The Enemy’s Gate is Down

Ender’s Game comes out tomorrow. Judging solely by the trailers, it looks like it should be good.

Wired has an interview with Orson Scott Card. Also in Wired, Rachel Edidin has a strong post — “Orson Scott Card: Mentor, Friend, Bigot” — explaining why she will not be seeing the film. Her piece begins:

I’m not going to see Ender’s Game. This is not a revelation. I’m queer. My opinion of Orson Scott Card’s politics and his flimsy rationalizations is on record. I don’t buy books he writes. I don’t watch the movies based on them.

But I’ve still got a paperback on my shelf — battered and worn in the way beloved books get, spine floppy, corners bent. On the title page, in faded blue ballpoint pen, it’s inscribed: “To Rachel – a friend of Ender.”

Read the whole thing; it is not long.

Edidin points to this post by Alyssa Rosenberg, which suggests an alternate approach for those who would like to see the movie but do not want to provide financial support to Card’s political activities, even in a very small way. An excerpt:

I have no interest in giving Card any of my money to pursue an agenda I find hateful and dangerous. I’m trying to figure out if Card has points on the back end, and if purchasing a ticket would mean, even in an extremely small way, giving him money above and beyond what he’s already received for the film rights to the novel.

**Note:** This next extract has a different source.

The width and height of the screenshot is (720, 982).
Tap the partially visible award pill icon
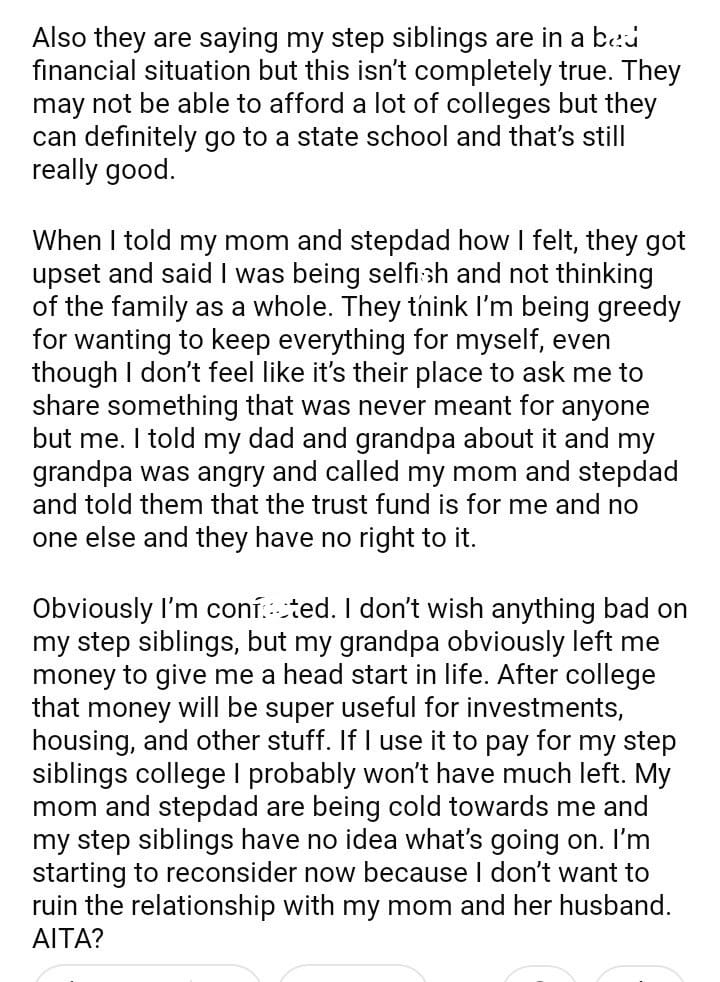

But at the same time, Card’s involvement as the creation of the work that’s the basis for the movie isn’t my only interest in it. As someone who thinks the emergence of Abigail Breslin, who will play Valentine, and Hailee Steinfeld, who will play Petra Arkanian, one of the child soldiers in Battle School, as young action heroines is a significant tool in bending the curve on career trajectories for Hollywood actresses, I feel a strong desire to see Ender’s Game succeed as a way to credential them for an audience of genre movie fans. I’m also curious to see what Gavin Hood, as a politically engaged South African director, will do. Card, to me, is not the only person who matters here.

But he’s also a particularly noxious illustration of a paradox that plagues politically engaged consumers of culture: a terrible person who has made significant art. I’ve never given Roman Polanski any of my money, even though I think he’s unlikely to commit sexual assault again, because I have no interested in financing his ongoing mockery of the American justice system… So what’s a customer who wants to consume ethically to do?

Although boycott is an option (and Rosenberg does mention it), an alternative is to supplement your ticket purchase with a donation to some cause that Orson Scott Card opposes: “offset that financial contribution to his well-being with a political contribution to an organization that fights precisely the kind of hatred that Card supports.”

Works for me.

Meanwhile, some men just want to watch the world burn.